Pointing records for text and elements

======

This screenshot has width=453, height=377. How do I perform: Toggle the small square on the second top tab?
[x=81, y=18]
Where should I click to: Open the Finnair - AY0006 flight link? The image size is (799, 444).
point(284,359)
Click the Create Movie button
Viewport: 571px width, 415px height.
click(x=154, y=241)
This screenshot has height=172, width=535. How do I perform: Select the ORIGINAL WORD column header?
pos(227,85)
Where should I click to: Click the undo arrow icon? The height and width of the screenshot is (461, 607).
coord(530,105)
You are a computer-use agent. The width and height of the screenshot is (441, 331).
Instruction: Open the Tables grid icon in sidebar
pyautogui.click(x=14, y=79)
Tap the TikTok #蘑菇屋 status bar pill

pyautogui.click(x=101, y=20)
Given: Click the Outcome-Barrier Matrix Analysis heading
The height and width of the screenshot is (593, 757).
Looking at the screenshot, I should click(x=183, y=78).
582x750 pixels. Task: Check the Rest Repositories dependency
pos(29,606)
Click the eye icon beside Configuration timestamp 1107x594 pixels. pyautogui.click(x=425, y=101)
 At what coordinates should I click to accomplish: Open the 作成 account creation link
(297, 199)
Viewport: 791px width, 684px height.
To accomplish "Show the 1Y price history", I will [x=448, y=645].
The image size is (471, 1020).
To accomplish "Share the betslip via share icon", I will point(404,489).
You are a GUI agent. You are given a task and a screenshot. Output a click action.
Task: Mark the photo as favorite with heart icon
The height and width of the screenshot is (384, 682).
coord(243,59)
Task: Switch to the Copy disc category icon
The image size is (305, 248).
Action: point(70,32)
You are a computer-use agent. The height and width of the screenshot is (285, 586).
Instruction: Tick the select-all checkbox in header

======

- **EXERCISE DESCRIPTION**: Rewrite the material from the line with "Viewport: 791px width, 684px height." up to and including its last line, requests included, shifting every coordinate in the answers by adding 38 to it.

- **SOLUTION TO THIS EXERCISE**:
Viewport: 791px width, 684px height.
To accomplish "Show the 1Y price history", I will [x=486, y=683].
The image size is (471, 1020).
To accomplish "Share the betslip via share icon", I will point(442,527).
You are a GUI agent. You are given a task and a screenshot. Output a click action.
Task: Mark the photo as favorite with heart icon
The height and width of the screenshot is (384, 682).
coord(281,97)
Task: Switch to the Copy disc category icon
The image size is (305, 248).
Action: point(108,70)
You are a computer-use agent. The height and width of the screenshot is (285, 586).
Instruction: Tick the select-all checkbox in header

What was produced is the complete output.